For the photosensitizer, 5-ALA (5-aminolevulinic acid) induced PpIX is assumed in the simulations. This PS is used in most clinical studies for brain-tumor iPDT [44]. The nominal (population average) optical properties of the relevant brain tissues and GBMs were extracted from the literature [11,45–47] at a $635~nm$ PS activation wavelength.

4.3 Light dose thresholds

As mentioned in Section 2, PDT-SPACE follows the PDT threshold model [14,28,29]. The tissue specific fluence dose death thresholds, $d_{\mathit {min}}$ and $d_{\mathit {max}}$, used in Eq. (2) were calculated based on the number of photons absorbed by the PS per unit volume and the tissue-specific population average PS uptake taken from [28].

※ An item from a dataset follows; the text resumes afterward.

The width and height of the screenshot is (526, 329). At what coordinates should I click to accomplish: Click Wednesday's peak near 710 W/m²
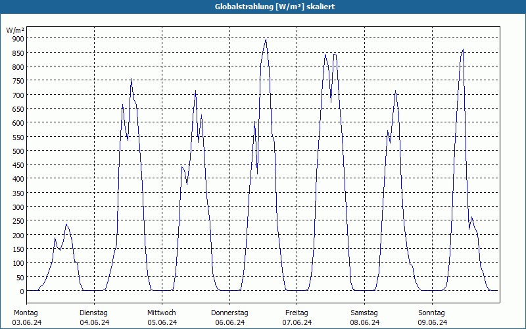click(x=195, y=91)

4.4 Cost function and evaluation metrics

The cost function we use in minimizing the error of our models is the mean squared error ($MSE$). $MSE$ is useful as it incorporates the variance of a regression model and its bias, and is rather precise compared to an absolute metric (The gradient of $MSE$ is higher for larger losses or errors). Given two matrices $\mathbf {Y}_{\mathit {true}}$ and $\mathbf {Y}_{\mathit {pred}}$ of size $k\times l$, where $k$ is the size of the training/validation/test set and $l$ is the number of outputs, the $MSE$ is calculated as follows:

(4)$$MSE = \frac{1}{kl}\sum_{i=1}^{k} \sum_{j=1}^{l} (\mathbf{Y}_{\mathit{true}_{_{ij}}} - \mathbf{Y}_{\mathit{pred}_{_{ij}}})^{2}$$

Note that the $MSE$ can be dominated with larger output values if the different outputs are of different magnitudes; therefore, best practice is to normalize the values of the model outputs to the same range before training as we did in Section 3.4.3. For the GBDT model, this is not a problem, as we train a separate model for each output.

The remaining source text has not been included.